RECORDS FOR THE TASK:
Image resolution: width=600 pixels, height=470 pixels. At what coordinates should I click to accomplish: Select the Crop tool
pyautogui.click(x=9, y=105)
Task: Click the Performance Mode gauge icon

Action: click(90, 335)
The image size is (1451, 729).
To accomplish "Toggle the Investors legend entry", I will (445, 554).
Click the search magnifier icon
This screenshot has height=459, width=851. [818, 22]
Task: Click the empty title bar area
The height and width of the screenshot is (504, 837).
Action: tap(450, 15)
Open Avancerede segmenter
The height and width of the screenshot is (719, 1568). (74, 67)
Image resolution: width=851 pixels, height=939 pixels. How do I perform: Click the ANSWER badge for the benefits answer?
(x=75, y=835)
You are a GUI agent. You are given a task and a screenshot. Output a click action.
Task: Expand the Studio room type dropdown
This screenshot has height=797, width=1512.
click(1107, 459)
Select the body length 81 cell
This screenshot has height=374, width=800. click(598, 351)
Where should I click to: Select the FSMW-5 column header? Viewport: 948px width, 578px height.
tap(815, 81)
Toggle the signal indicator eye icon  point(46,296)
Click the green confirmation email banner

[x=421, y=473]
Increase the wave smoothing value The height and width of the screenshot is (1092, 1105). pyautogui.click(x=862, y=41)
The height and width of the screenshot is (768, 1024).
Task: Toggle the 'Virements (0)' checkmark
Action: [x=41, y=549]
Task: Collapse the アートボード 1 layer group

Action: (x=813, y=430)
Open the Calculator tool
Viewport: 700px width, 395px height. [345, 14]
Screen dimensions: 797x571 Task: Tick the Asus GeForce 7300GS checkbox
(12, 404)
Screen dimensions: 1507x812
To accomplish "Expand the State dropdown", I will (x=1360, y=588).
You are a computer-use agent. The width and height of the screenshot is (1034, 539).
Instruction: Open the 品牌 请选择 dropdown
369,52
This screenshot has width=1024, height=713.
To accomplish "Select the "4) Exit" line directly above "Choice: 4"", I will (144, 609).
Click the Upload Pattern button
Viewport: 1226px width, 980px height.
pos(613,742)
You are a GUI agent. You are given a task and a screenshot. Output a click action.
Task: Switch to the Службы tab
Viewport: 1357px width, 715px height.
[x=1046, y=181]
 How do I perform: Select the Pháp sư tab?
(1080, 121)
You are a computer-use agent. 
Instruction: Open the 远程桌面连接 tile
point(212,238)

PROBLEM DESCRIPTION:
Retype the material in full, keeping each line exactly as it is.

THE ANSWER:
Image resolution: width=600 pixels, height=470 pixels. At what coordinates should I click to accomplish: Select the Crop tool
pyautogui.click(x=9, y=105)
Task: Click the Performance Mode gauge icon

Action: click(90, 335)
The image size is (1451, 729).
To accomplish "Toggle the Investors legend entry", I will (445, 554).
Click the search magnifier icon
This screenshot has height=459, width=851. [818, 22]
Task: Click the empty title bar area
The height and width of the screenshot is (504, 837).
Action: tap(450, 15)
Open Avancerede segmenter
The height and width of the screenshot is (719, 1568). (74, 67)
Image resolution: width=851 pixels, height=939 pixels. How do I perform: Click the ANSWER badge for the benefits answer?
(x=75, y=835)
You are a GUI agent. You are given a task and a screenshot. Output a click action.
Task: Expand the Studio room type dropdown
This screenshot has height=797, width=1512.
click(1107, 459)
Select the body length 81 cell
This screenshot has height=374, width=800. click(598, 351)
Where should I click to: Select the FSMW-5 column header? Viewport: 948px width, 578px height.
tap(815, 81)
Toggle the signal indicator eye icon  point(46,296)
Click the green confirmation email banner

[x=421, y=473]
Increase the wave smoothing value The height and width of the screenshot is (1092, 1105). pyautogui.click(x=862, y=41)
The height and width of the screenshot is (768, 1024).
Task: Toggle the 'Virements (0)' checkmark
Action: [x=41, y=549]
Task: Collapse the アートボード 1 layer group

Action: (x=813, y=430)
Open the Calculator tool
Viewport: 700px width, 395px height. [345, 14]
Screen dimensions: 797x571 Task: Tick the Asus GeForce 7300GS checkbox
(12, 404)
Screen dimensions: 1507x812
To accomplish "Expand the State dropdown", I will (x=1360, y=588).
You are a computer-use agent. The width and height of the screenshot is (1034, 539).
Instruction: Open the 品牌 请选择 dropdown
369,52
This screenshot has width=1024, height=713.
To accomplish "Select the "4) Exit" line directly above "Choice: 4"", I will (144, 609).
Click the Upload Pattern button
Viewport: 1226px width, 980px height.
pos(613,742)
You are a GUI agent. You are given a task and a screenshot. Output a click action.
Task: Switch to the Службы tab
Viewport: 1357px width, 715px height.
[x=1046, y=181]
 How do I perform: Select the Pháp sư tab?
(1080, 121)
You are a computer-use agent. 
Instruction: Open the 远程桌面连接 tile
point(212,238)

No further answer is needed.